Le “je n’aime pas” en test chez Facebook

Presque tout le monde connaît Facebook, le réseau social le plus populaire où les gens peuvent publier et mettre en ligne les plats qu’ils ont cuisinés, les photos des voyages qu’ils ont faits, les photos de leurs bébés et de leur nouveau compagnon … Tout y passe dans le partage de photos, de vidéos ou dans l’échange de messages. Et c’est ce qui fait la popularité de facebook. Depuis sa création, le réseau de Mark Zuckerberg a toujours essayé d’offrir aux internautes la possibilité de « liker » le contenu qu’on partage en ligne. Cette fonctionnalité permet ensuite aux utilisateurs de faire de commentaires en bas de la publication. Avec le bouton « j’aime » s’ajoutent plus tard (fin 2015) les émoticônes qui expriment différentes émotions telles que l’amour, la colère, le fou rire, la tristesse, l’étonnement.

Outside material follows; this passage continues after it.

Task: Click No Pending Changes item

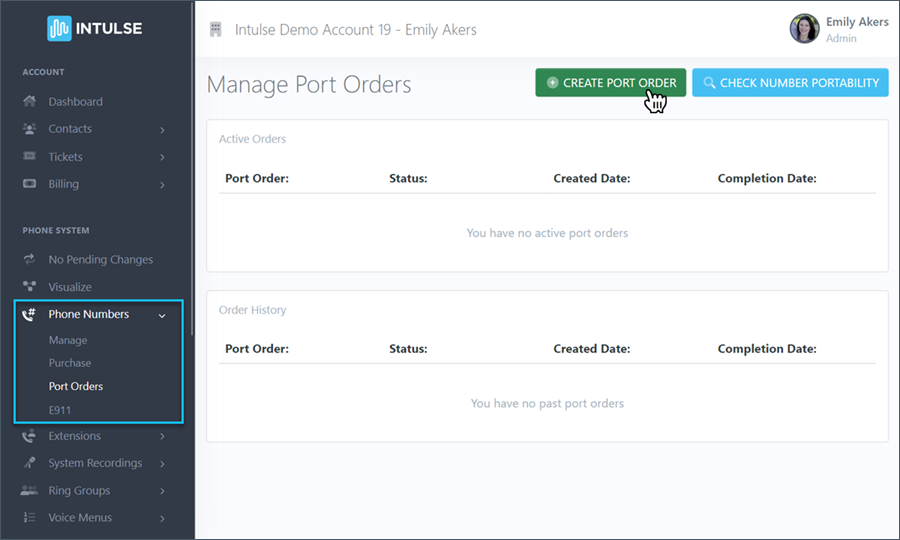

Il ne manque que le bouton « dislike »

Sollicité par bon nombre d’utilisateurs, le bouton dislike avec le pouce tourné vers le bas fait depuis un certain temps l’objet d’un essai sur messenger. L’émoji inventé par Techcrunch est en phase de test chez un nombre limité de facebookers. Ils peuvent en avoir accès à partir du bouton qui apparaît au survol de la souris à côté du message. Le thumb down ou « pouce vers le bas » apparait avec les autres émoji soit 7 au total. Cette fonctionnalité permet en général d’exprimer son désaccord. Mais pour Facebook, elle n’est pas considérée comme une façon de démontrer son désapprobation, il s’agit plutôt d’une manière simple de dire « non ». Le réseau souhaite en fait rendre la communication entre ses utilisateurs plus réelle et sans ambiguïté avec ses émoticônes de réactions.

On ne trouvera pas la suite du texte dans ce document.